Entre la negociación y el conflicto
La reforma nace en un contexto complejo. Según el Ministerio de Sanidad, el texto procede de un proceso de negociación con organizaciones sindicales y abre ahora el trámite de audiencia e información pública antes de su futura remisión a las Cortes Generales. (Ministerio de Sanidad)
Eso no significa que el conflicto esté cerrado. Hay colectivos médicos que mantienen críticas y reivindicaciones propias. Sus posiciones deben escucharse con respeto, porque ningún cambio serio en sanidad puede construirse ignorando a quienes conocen el sistema desde dentro.
Ahora bien, escuchar no debería equivaler a bloquear cualquier avance. La discusión legítima sobre salarios, categorías, estatutos específicos o condiciones profesionales no puede ocultar una evidencia: las jornadas excesivas son un problema real. Y la política tiene la obligación de intervenir cuando una práctica normalizada empieza a ser incompatible con la salud laboral y la calidad asistencial.

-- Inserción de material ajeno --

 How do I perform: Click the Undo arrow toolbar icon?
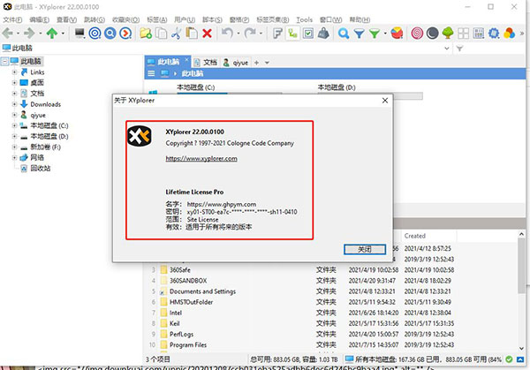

Cuidar a quienes sostienen lo común
La sanidad pública no se defiende solo con discursos. También se defiende evitando que sus profesionales vivan atrapados entre la vocación y el agotamiento. Una sociedad que quiere buenos hospitales, buenos centros de salud y atención digna debe aceptar una verdad elemental: los servicios públicos necesitan condiciones laborales decentes.
Esta reforma no resolverá por sí sola los problemas del Sistema Nacional de Salud. No acabará de golpe con las listas de espera, ni con la falta de profesionales en determinadas especialidades, ni con las diferencias entre comunidades autónomas. Tampoco sustituye la necesidad de invertir más y planificar mejor.
Pero sí apunta en una dirección correcta. Reconoce que la organización del trabajo sanitario no puede seguir descansando sobre jornadas que cualquier otra sociedad sensata miraría con preocupación. Pone sobre la mesa una idea sencilla y profundamente democrática: cuidar también es cuidar a quienes cuidan.
La sanidad pública no necesita héroes agotados. Necesita profesionales respetados, descansados y bien organizados. Esa es una forma concreta, real y verificable de defender lo común.